ASSIGNMENT ▸
Write out all the data below exactly.
* * * *
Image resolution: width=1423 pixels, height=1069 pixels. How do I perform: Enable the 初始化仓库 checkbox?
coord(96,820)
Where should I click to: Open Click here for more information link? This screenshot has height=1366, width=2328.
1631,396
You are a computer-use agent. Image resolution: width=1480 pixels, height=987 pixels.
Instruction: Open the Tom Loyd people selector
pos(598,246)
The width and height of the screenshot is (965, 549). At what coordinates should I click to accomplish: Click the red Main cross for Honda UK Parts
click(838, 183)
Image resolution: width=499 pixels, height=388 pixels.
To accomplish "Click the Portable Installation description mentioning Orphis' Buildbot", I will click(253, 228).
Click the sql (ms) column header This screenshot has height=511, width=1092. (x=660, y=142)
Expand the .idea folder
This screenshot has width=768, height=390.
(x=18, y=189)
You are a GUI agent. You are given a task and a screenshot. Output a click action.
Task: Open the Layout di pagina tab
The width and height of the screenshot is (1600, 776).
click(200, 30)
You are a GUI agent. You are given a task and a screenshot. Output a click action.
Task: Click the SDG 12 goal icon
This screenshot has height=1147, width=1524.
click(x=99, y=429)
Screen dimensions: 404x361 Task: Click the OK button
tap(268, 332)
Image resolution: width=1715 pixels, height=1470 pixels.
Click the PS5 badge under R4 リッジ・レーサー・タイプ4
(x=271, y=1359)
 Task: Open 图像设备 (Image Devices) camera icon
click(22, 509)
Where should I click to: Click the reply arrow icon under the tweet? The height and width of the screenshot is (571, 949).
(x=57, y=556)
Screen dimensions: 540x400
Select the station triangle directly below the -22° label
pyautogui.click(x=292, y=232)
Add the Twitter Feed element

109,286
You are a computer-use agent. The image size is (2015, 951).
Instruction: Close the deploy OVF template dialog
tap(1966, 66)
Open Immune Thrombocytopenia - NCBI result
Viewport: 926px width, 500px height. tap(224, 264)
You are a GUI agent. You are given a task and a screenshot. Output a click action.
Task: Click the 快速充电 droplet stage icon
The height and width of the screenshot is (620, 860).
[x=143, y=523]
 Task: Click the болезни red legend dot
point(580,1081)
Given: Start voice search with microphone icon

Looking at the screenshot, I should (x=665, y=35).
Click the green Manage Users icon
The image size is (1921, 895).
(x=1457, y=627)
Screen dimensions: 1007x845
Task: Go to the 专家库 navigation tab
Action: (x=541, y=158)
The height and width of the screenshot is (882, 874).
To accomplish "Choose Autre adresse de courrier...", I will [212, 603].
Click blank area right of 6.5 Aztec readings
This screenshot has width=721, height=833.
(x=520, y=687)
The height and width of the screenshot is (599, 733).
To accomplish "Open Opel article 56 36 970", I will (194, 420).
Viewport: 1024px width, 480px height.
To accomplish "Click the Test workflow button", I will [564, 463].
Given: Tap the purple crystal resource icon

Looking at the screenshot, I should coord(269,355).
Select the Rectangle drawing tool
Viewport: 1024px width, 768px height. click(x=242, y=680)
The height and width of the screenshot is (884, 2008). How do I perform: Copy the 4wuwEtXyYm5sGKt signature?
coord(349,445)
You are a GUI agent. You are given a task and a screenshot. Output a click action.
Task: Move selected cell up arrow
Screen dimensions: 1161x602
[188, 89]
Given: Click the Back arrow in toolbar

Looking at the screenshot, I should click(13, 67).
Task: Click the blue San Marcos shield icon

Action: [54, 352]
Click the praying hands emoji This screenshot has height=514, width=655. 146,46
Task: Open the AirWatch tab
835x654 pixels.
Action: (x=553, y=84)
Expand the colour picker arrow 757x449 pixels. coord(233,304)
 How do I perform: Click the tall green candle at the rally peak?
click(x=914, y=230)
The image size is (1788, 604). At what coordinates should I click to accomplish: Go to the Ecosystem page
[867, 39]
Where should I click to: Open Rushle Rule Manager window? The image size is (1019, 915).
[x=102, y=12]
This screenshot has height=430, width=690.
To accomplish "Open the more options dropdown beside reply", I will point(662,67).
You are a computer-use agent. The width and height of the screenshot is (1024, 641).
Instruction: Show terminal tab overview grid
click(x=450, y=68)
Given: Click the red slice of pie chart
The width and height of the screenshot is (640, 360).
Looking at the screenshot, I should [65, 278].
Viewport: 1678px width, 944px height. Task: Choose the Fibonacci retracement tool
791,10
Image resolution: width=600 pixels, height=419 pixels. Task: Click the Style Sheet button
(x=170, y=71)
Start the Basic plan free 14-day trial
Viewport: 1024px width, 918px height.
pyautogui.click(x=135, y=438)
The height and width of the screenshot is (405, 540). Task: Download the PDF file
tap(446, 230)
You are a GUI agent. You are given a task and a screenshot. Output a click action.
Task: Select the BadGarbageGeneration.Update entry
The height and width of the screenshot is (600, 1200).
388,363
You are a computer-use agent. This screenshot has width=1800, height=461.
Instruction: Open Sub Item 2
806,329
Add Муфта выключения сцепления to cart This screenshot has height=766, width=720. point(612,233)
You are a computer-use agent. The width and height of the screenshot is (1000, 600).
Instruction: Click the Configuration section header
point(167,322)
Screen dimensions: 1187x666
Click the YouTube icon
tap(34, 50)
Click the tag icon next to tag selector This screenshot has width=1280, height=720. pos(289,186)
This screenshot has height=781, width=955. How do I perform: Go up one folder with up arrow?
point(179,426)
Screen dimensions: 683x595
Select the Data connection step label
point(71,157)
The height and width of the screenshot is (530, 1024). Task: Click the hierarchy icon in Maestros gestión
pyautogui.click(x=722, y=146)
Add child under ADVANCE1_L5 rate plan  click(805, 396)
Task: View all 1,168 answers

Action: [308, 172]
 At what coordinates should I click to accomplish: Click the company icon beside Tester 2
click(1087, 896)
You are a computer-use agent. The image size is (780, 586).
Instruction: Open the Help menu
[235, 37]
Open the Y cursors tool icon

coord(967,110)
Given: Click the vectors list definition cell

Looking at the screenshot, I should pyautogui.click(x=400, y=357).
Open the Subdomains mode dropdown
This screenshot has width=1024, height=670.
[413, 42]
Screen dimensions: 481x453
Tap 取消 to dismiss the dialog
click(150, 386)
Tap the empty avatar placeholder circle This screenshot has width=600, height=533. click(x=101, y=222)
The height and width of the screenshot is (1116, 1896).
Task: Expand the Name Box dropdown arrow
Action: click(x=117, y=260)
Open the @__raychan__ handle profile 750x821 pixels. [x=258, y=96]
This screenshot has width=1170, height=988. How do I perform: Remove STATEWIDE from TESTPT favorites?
* * * *
ANSWER BELOW ▸
Image resolution: width=1423 pixels, height=1069 pixels. How do I perform: Enable the 初始化仓库 checkbox?
coord(96,820)
Where should I click to: Open Click here for more information link? This screenshot has height=1366, width=2328.
1631,396
You are a computer-use agent. Image resolution: width=1480 pixels, height=987 pixels.
Instruction: Open the Tom Loyd people selector
pos(598,246)
The width and height of the screenshot is (965, 549). At what coordinates should I click to accomplish: Click the red Main cross for Honda UK Parts
click(838, 183)
Image resolution: width=499 pixels, height=388 pixels.
To accomplish "Click the Portable Installation description mentioning Orphis' Buildbot", I will click(253, 228).
Click the sql (ms) column header This screenshot has height=511, width=1092. (x=660, y=142)
Expand the .idea folder
This screenshot has width=768, height=390.
(x=18, y=189)
You are a GUI agent. You are given a task and a screenshot. Output a click action.
Task: Open the Layout di pagina tab
The width and height of the screenshot is (1600, 776).
click(200, 30)
You are a GUI agent. You are given a task and a screenshot. Output a click action.
Task: Click the SDG 12 goal icon
This screenshot has height=1147, width=1524.
click(x=99, y=429)
Screen dimensions: 404x361 Task: Click the OK button
tap(268, 332)
Image resolution: width=1715 pixels, height=1470 pixels.
Click the PS5 badge under R4 リッジ・レーサー・タイプ4
(x=271, y=1359)
 Task: Open 图像设备 (Image Devices) camera icon
click(22, 509)
Where should I click to: Click the reply arrow icon under the tweet? The height and width of the screenshot is (571, 949).
(x=57, y=556)
Screen dimensions: 540x400
Select the station triangle directly below the -22° label
pyautogui.click(x=292, y=232)
Add the Twitter Feed element

109,286
You are a computer-use agent. The image size is (2015, 951).
Instruction: Close the deploy OVF template dialog
tap(1966, 66)
Open Immune Thrombocytopenia - NCBI result
Viewport: 926px width, 500px height. tap(224, 264)
You are a GUI agent. You are given a task and a screenshot. Output a click action.
Task: Click the 快速充电 droplet stage icon
The height and width of the screenshot is (620, 860).
[x=143, y=523]
 Task: Click the болезни red legend dot
point(580,1081)
Given: Start voice search with microphone icon

Looking at the screenshot, I should (x=665, y=35).
Click the green Manage Users icon
The image size is (1921, 895).
(x=1457, y=627)
Screen dimensions: 1007x845
Task: Go to the 专家库 navigation tab
Action: (x=541, y=158)
The height and width of the screenshot is (882, 874).
To accomplish "Choose Autre adresse de courrier...", I will [212, 603].
Click blank area right of 6.5 Aztec readings
This screenshot has width=721, height=833.
(x=520, y=687)
The height and width of the screenshot is (599, 733).
To accomplish "Open Opel article 56 36 970", I will (194, 420).
Viewport: 1024px width, 480px height.
To accomplish "Click the Test workflow button", I will [564, 463].
Given: Tap the purple crystal resource icon

Looking at the screenshot, I should coord(269,355).
Select the Rectangle drawing tool
Viewport: 1024px width, 768px height. click(x=242, y=680)
The height and width of the screenshot is (884, 2008). How do I perform: Copy the 4wuwEtXyYm5sGKt signature?
coord(349,445)
You are a GUI agent. You are given a task and a screenshot. Output a click action.
Task: Move selected cell up arrow
Screen dimensions: 1161x602
[188, 89]
Given: Click the Back arrow in toolbar

Looking at the screenshot, I should click(13, 67).
Task: Click the blue San Marcos shield icon

Action: [54, 352]
Click the praying hands emoji This screenshot has height=514, width=655. 146,46
Task: Open the AirWatch tab
835x654 pixels.
Action: (x=553, y=84)
Expand the colour picker arrow 757x449 pixels. coord(233,304)
 How do I perform: Click the tall green candle at the rally peak?
click(x=914, y=230)
The image size is (1788, 604). At what coordinates should I click to accomplish: Go to the Ecosystem page
[867, 39]
Where should I click to: Open Rushle Rule Manager window? The image size is (1019, 915).
[x=102, y=12]
This screenshot has height=430, width=690.
To accomplish "Open the more options dropdown beside reply", I will point(662,67).
You are a computer-use agent. The width and height of the screenshot is (1024, 641).
Instruction: Show terminal tab overview grid
click(x=450, y=68)
Given: Click the red slice of pie chart
The width and height of the screenshot is (640, 360).
Looking at the screenshot, I should [65, 278].
Viewport: 1678px width, 944px height. Task: Choose the Fibonacci retracement tool
791,10
Image resolution: width=600 pixels, height=419 pixels. Task: Click the Style Sheet button
(x=170, y=71)
Start the Basic plan free 14-day trial
Viewport: 1024px width, 918px height.
pyautogui.click(x=135, y=438)
The height and width of the screenshot is (405, 540). Task: Download the PDF file
tap(446, 230)
You are a GUI agent. You are given a task and a screenshot. Output a click action.
Task: Select the BadGarbageGeneration.Update entry
The height and width of the screenshot is (600, 1200).
388,363
You are a computer-use agent. This screenshot has width=1800, height=461.
Instruction: Open Sub Item 2
806,329
Add Муфта выключения сцепления to cart This screenshot has height=766, width=720. point(612,233)
You are a computer-use agent. The width and height of the screenshot is (1000, 600).
Instruction: Click the Configuration section header
point(167,322)
Screen dimensions: 1187x666
Click the YouTube icon
tap(34, 50)
Click the tag icon next to tag selector This screenshot has width=1280, height=720. pos(289,186)
This screenshot has height=781, width=955. How do I perform: Go up one folder with up arrow?
point(179,426)
Screen dimensions: 683x595
Select the Data connection step label
point(71,157)
The height and width of the screenshot is (530, 1024). Task: Click the hierarchy icon in Maestros gestión
pyautogui.click(x=722, y=146)
Add child under ADVANCE1_L5 rate plan  click(805, 396)
Task: View all 1,168 answers

Action: [308, 172]
 At what coordinates should I click to accomplish: Click the company icon beside Tester 2
click(1087, 896)
You are a computer-use agent. The image size is (780, 586).
Instruction: Open the Help menu
[235, 37]
Open the Y cursors tool icon

coord(967,110)
Given: Click the vectors list definition cell

Looking at the screenshot, I should pyautogui.click(x=400, y=357).
Open the Subdomains mode dropdown
This screenshot has width=1024, height=670.
[413, 42]
Screen dimensions: 481x453
Tap 取消 to dismiss the dialog
click(150, 386)
Tap the empty avatar placeholder circle This screenshot has width=600, height=533. click(x=101, y=222)
The height and width of the screenshot is (1116, 1896).
Task: Expand the Name Box dropdown arrow
Action: click(x=117, y=260)
Open the @__raychan__ handle profile 750x821 pixels. [x=258, y=96]
This screenshot has width=1170, height=988. How do I perform: Remove STATEWIDE from TESTPT favorites?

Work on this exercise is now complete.